Exactly the lines from the one containing "Click the red live broadcast indicator icon" through the one containing "Where should I click to: Click the 셔터" in the listing below are to be copied, with the pictures left out.

Data to use
=======
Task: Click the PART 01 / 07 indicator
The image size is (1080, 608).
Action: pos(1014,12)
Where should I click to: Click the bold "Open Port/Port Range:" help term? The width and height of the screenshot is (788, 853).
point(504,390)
=======
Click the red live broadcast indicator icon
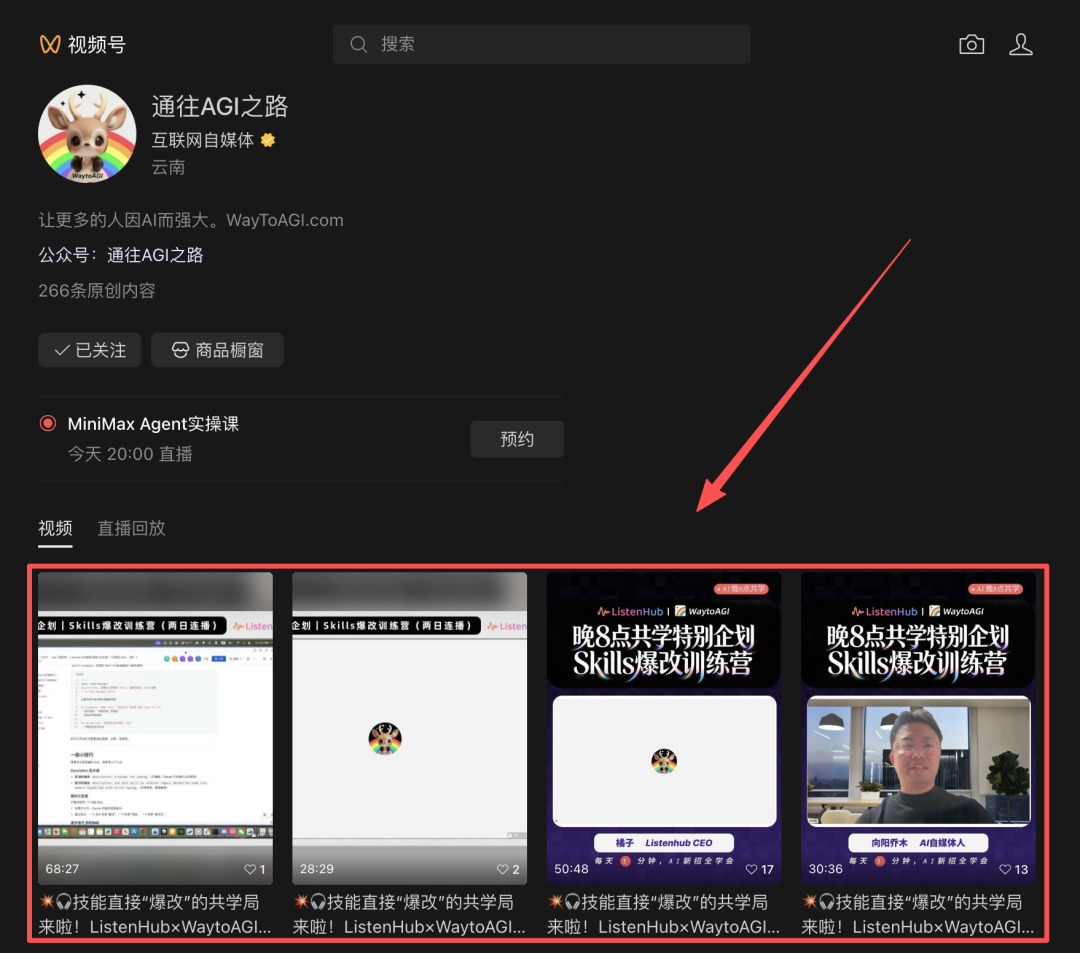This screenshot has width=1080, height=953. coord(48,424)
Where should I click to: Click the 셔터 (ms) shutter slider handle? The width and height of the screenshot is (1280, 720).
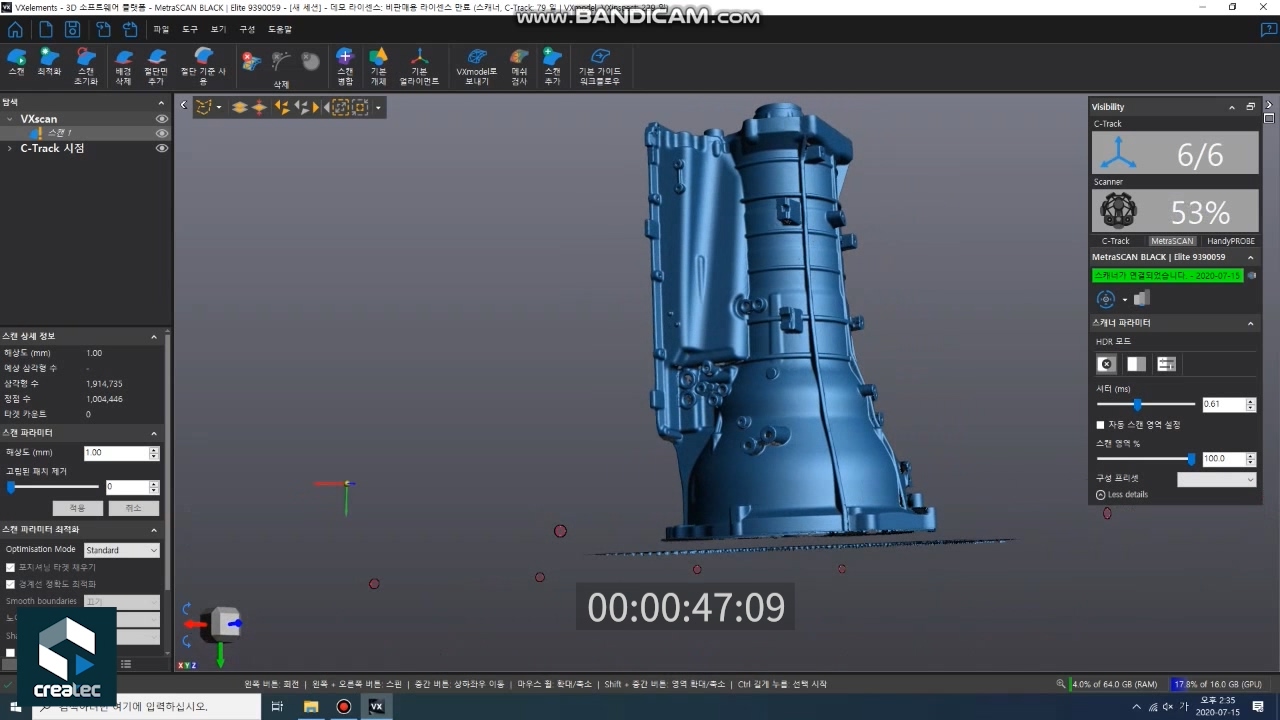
=======
Written response
Click the red live broadcast indicator icon
This screenshot has width=1080, height=953. coord(48,424)
Where should I click to: Click the 셔터 (ms) shutter slider handle? The width and height of the screenshot is (1280, 720).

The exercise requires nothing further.